Senza cooperazione transnazionale, le migrazioni si trasformano in crisi e l’incapacità di governarle alimenta l’erronea percezione dell’invasione. Intervista a Filippo Grandi, Alto Commissario delle Nazioni Unite per i Rifugiati
“Sono fiero di avere le mie origini nel volontariato, con le Ong, sul campo: non le ho mai dimenticate”. Parola di Filippo Grandi, Alto Commissario delle Nazioni Unite per i Rifugiati. Insieme a Mario Draghi, Presidente della Banca Centrale Europea, Federica Mogherini, Alto Rappresentante dell’Unione Europea per gli Affari Esteri e la Politica di Sicurezza, e Fabiola Gianotti, Direttrice Generale del Cern, Grandi è l’italiano con il più alto incarico a livello internazionale. Dal 2016 guida l’UNHCR, l’Agenzia dell’Onu per i Rifugiati che collabora in tutto il mondo con centinaia di Ong.

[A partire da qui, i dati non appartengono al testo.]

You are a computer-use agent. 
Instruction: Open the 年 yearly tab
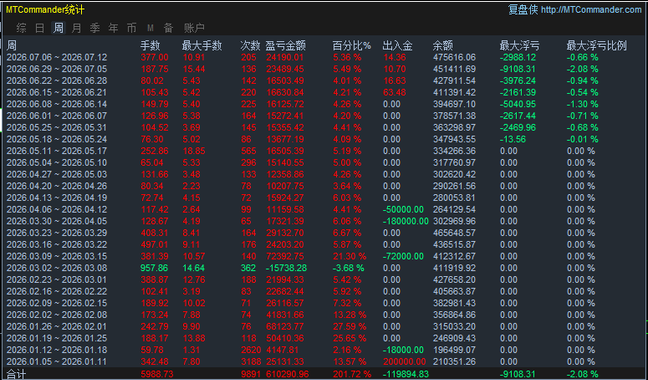pos(113,28)
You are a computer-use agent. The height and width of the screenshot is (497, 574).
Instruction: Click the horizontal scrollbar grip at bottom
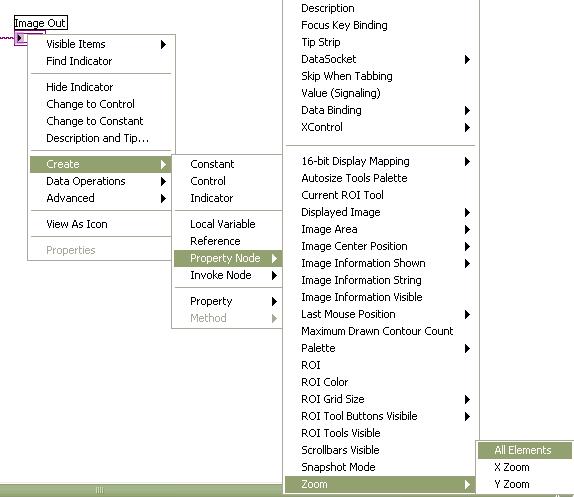[x=100, y=490]
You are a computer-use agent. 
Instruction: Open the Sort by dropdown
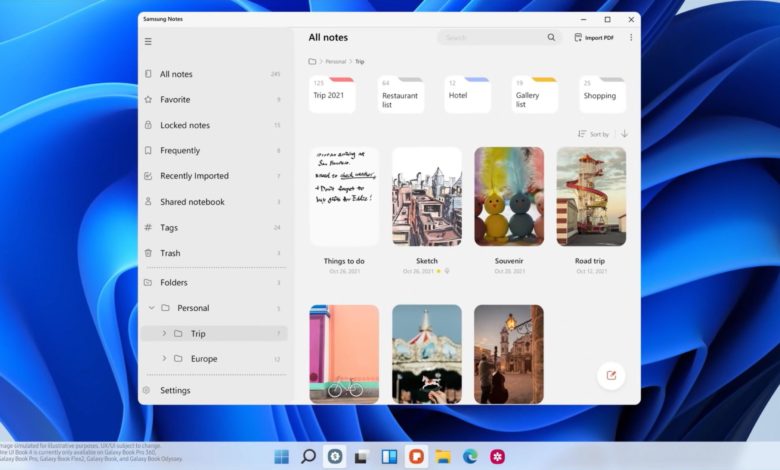click(x=593, y=134)
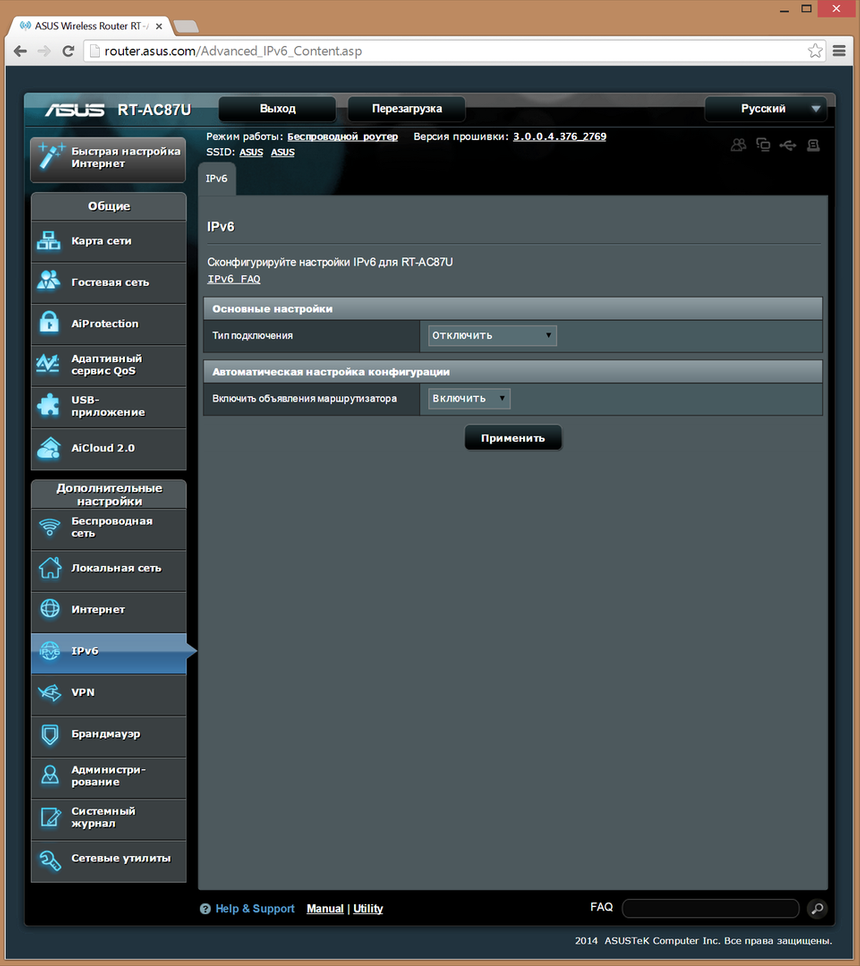Open Адаптивный сервис QoS settings

coord(107,365)
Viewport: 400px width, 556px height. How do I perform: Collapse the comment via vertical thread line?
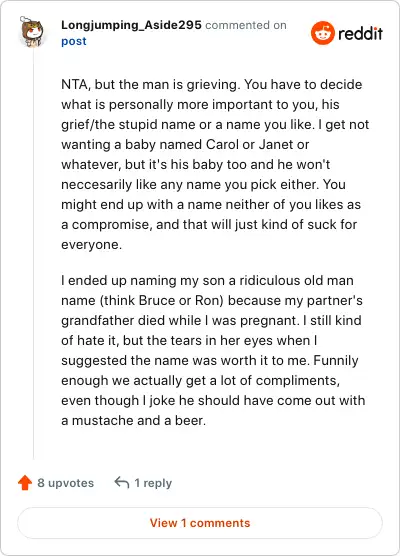[34, 255]
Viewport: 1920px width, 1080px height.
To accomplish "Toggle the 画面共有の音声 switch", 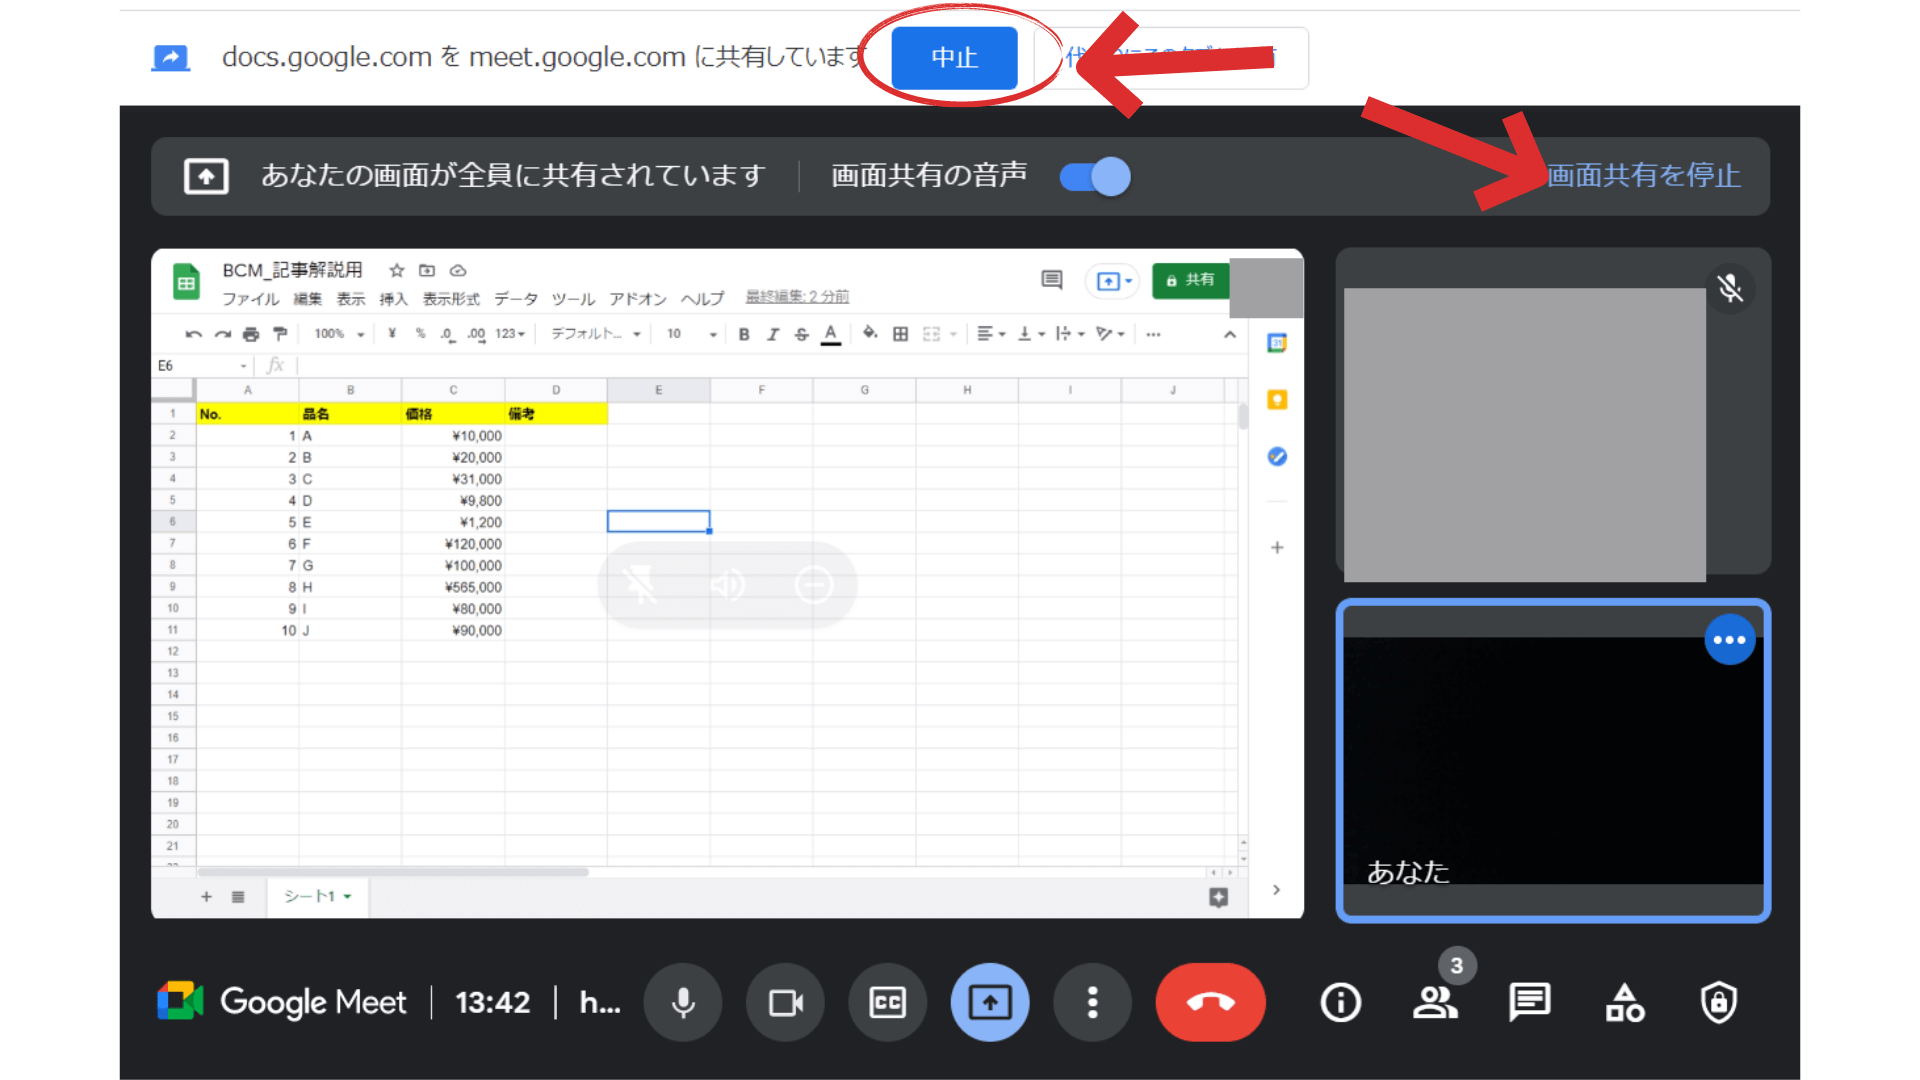I will click(1094, 176).
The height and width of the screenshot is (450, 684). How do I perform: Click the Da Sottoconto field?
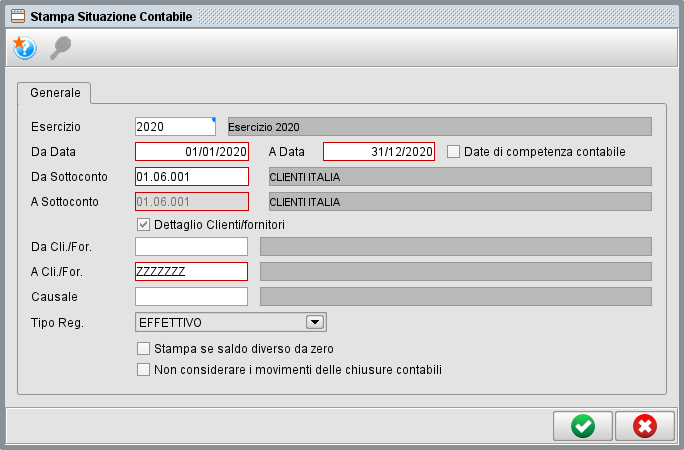pos(191,176)
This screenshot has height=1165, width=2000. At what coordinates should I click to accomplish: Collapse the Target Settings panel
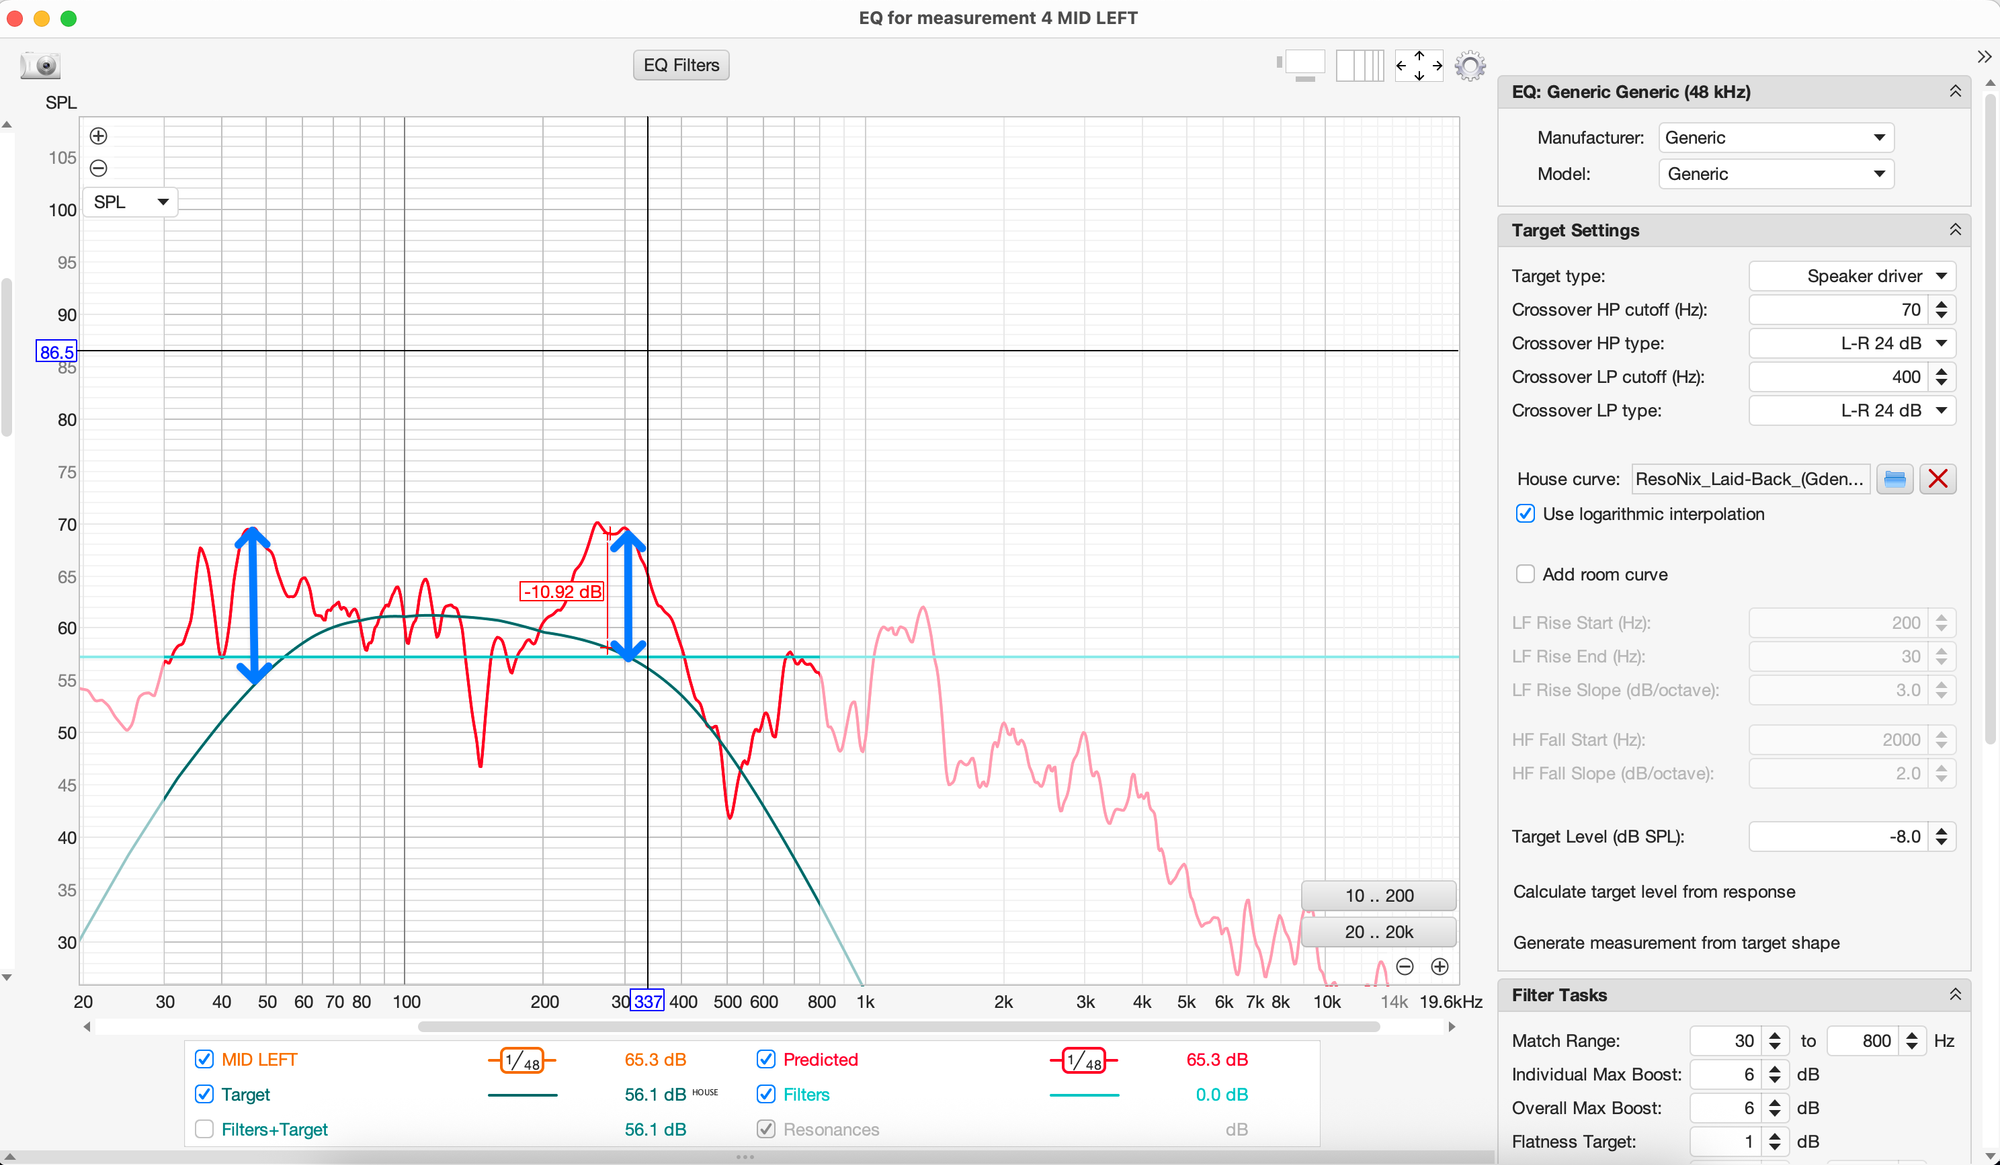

Dal Libano al Pakistan, dal Bangladesh alla Colombia, sono numerose le realtà di crisi migratorie, distanti anni luce dalle problematiche europee. L’Europa e, in genere, l’Occidente si sono trovati totalmente impreparati nel gestire i fenomeni migratori dall’Africa e dall’Asia. In questa intervista esclusiva, Filippo Grandi racconta del ruolo delle Ong in merito all’accoglienza di rifugiati e migranti, e di come l’UNHCR interviene nel dare una risposta alle crisi globali.
Qual è il rapporto dell’UNHCR con le Ong?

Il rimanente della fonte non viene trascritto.